Emigrantes de territórios sem heranças de períodos escravistas, estrangeiros ouvidos pelo G1 relataram se deparar, no dia a dia, com situações de discriminação na capital do estado, que aboliu o regime escravocrata em 1884, quatro anos antes da assinatura da Lei Áurea.

“Lá fora, a gente vê o Brasil de novela, aquela maravilha. Mas nem tudo é maravilhoso”, afirma Narciso Mendes, 33, que deixou Guiné-Bissau e mora em Fortaleza há quase dez anos.

“Uma vez, estava com um amigo esperando uma amiga que tinha ido se trocar. Na rua, tinha um cara bebendo e ele disse que ia ligar pra polícia porque tinham dois macacos olhando para a cara dele”, conta.

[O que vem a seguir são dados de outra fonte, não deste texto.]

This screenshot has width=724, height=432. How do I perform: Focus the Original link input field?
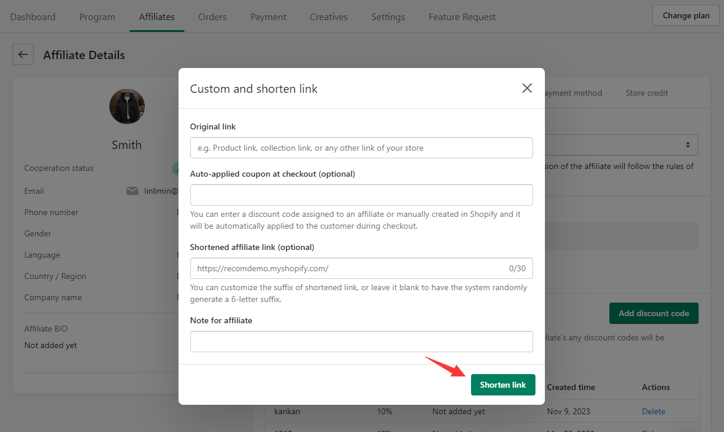[361, 148]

Em outras duas situações marcantes, ele diz que foi chamado de “urubu” e que “de branco, só tinha os dentes”. Narciso nunca formalizou queixas, embora saiba que existem canais para isso. De janeiro de 2016 a junho de 2018, por exemplo, 34 denúncias de discriminação étnico-racial no Ceará foram informadas ao Disque 100, do Ministério dos Direitos Humanos. No primeiro semestre deste ano, foram três casos.

Mito da democracia racial

“Lá fora, a gente vê o Brasil de novela, aquela maravilha. Mas nem tudo é maravilhoso”, afirma Narciso Mendes — Foto- Gabriel Borges:PMVR

O preconceito racial também incomoda a universitária cabo-verdiana Evy Amado, 23, que vive há cinco anos em Fortaleza. “Quando cheguei aqui, eu ainda alisava os cabelos. Mas pensei: por quê? Para me parecer com eles? Eu tive que me afirmar mesmo. Dizia: ‘eu tô gostando dele assim, ele vai se manter assim’”, revela.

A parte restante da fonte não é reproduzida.